Le médecin Claude Griscelli a été radié par l’Ordre des médecins, pour avoir dans l’affaire du Médiator influencé la sénatrice chargée d’un rapport d’information en 2011, sans l’informer qu’il travaillait pour le laboratoire mis en cause, a-t-on appris auprès de l’Ordre des médecins.
Ce professeur de pédiatrie, âgé aujourd’hui de 87 ans, a manqué à ses obligations « de moralité et de probité », estime la Chambre disciplinaire d’Ile-de-France de l’Ordre des médecins dans une décision rendue fin décembre et consultée mercredi par l’AFP.
Le groupe pharmaceutique Servier, qui commercialisait le Mediator, médicament antidiabétique utilisé comme coupe-faim et tenu pour responsable de centaines de décès, a été lourdement condamné en décembre 2023 par la cour d’appel de Paris: il devra payer une amende totale de 9,173 millions d’euros et rembourser plus de 415 millions d’euros aux organismes de sécurité sociale et mutuelles.
Dans cette affaire, Claude Griscelli a été jugé pour « trafic d’influence », soupçonné d’avoir influencé la sénatrice Marie-Thérèse Hermange, en 2011, pour qu’elle modifie la rédaction d’un rapport dans lequel la responsabilité des laboratoires Servier était évoquée.
Il a finalement été relaxé. Mais pour l’Ordre des médecins, cela « ne fait pas obstacle » à une sanction disciplinaire.
Claude Griscelli « était lié depuis 2001 aux laboratoires Servier par contrats de consultant », qui portaient « une rémunération annuelle de l’ordre de 90.000 euros », rappelle la Chambre disciplinaire.
D’après l’information judiciaire, Claude Griscelli a eu « des échanges téléphoniques ou par SMS tout au long des travaux de la mission sénatoriale avec Mme Hermange », qu’il a rencontrée « la veille » du rendu du rapport, jour où elle a introduit « des modifications, notamment sur « l’évaluation du nombre de morts », ajoute-t-elle.
Il n’a pas informé Mme Hermange qu’il travaillait pour les laboratoires Servier, déplore la Chambre disciplinaire.
« L’omission de cette information dans un tel contexte est constitutive d’une grave méconnaissance des principes de moralité et de probité qui s’imposent au médecin » et « déconsidère l’ensemble de la profession », relève-t-elle.

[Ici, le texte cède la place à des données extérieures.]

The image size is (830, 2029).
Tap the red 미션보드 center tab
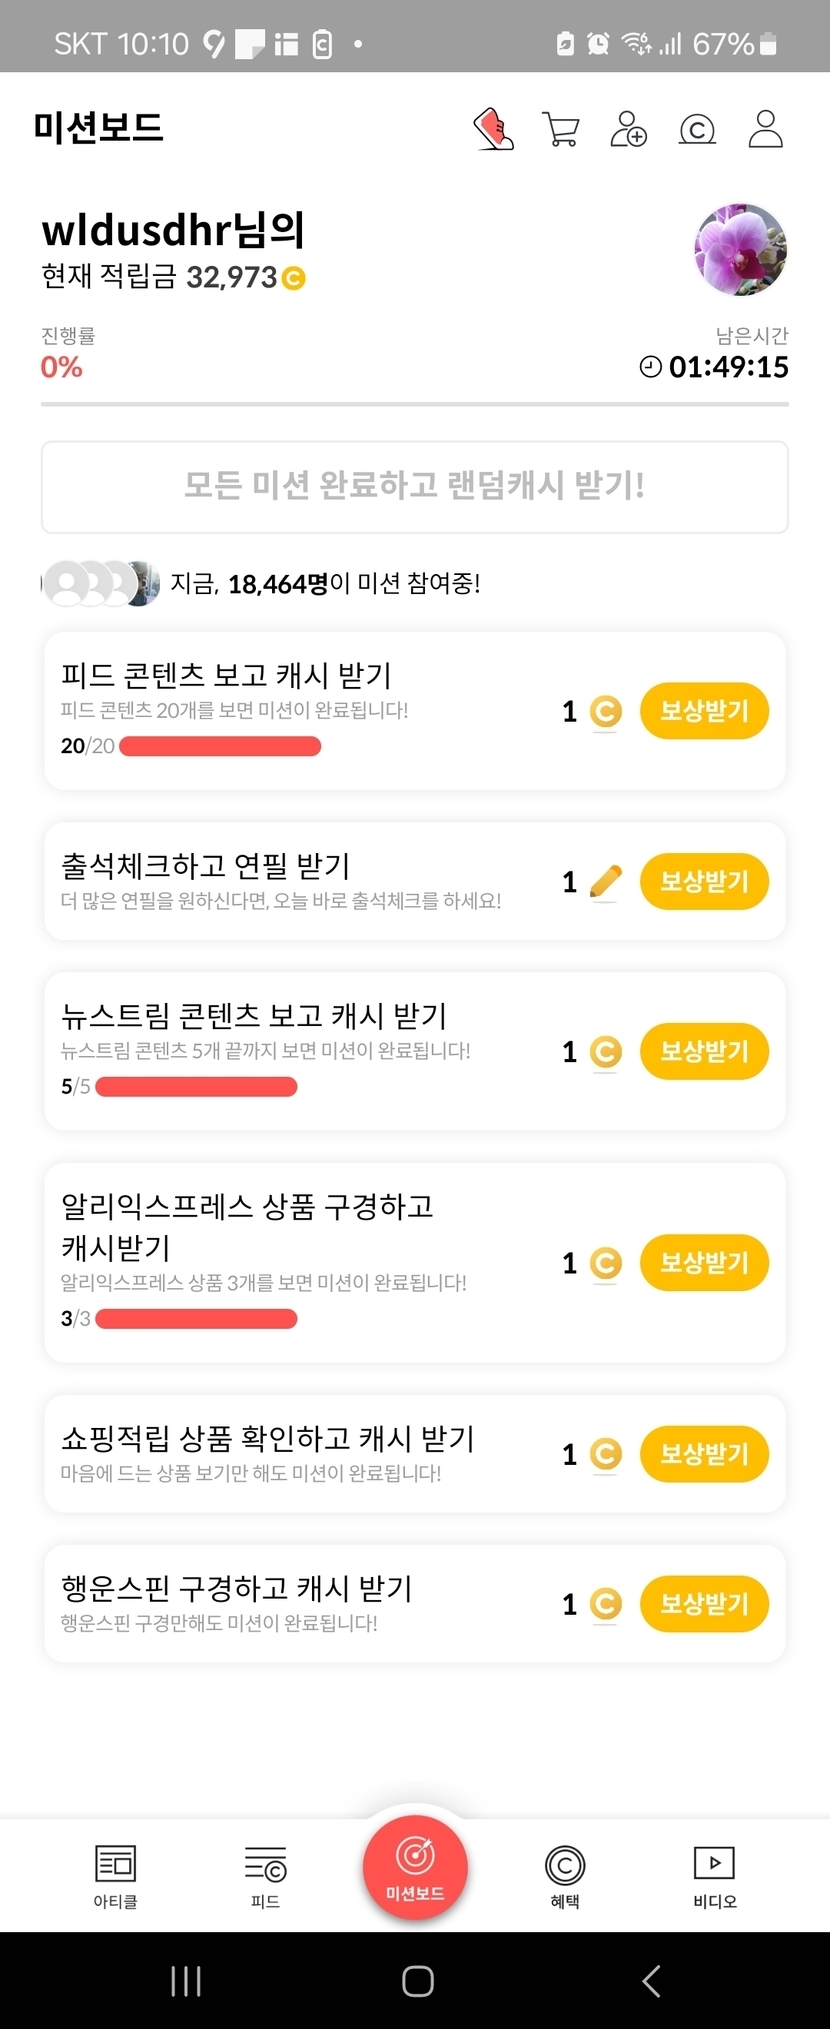(415, 1868)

Cette radiation « représente une opportunité de rappeler à tous les professionnels de santé », médecins et laboratoires pharmaceutiques, « qu’il n’est pas possible de passer sous silence ses liens d’intérêts et d’user de son influence dans l’intérêt des industriels contre l’intérêt supérieur de la santé publique et des patients », écrit Me Charles Joseph-Oudin, avocat du collectif des victimes du Médiator, dans une réaction transmise à l’AFP.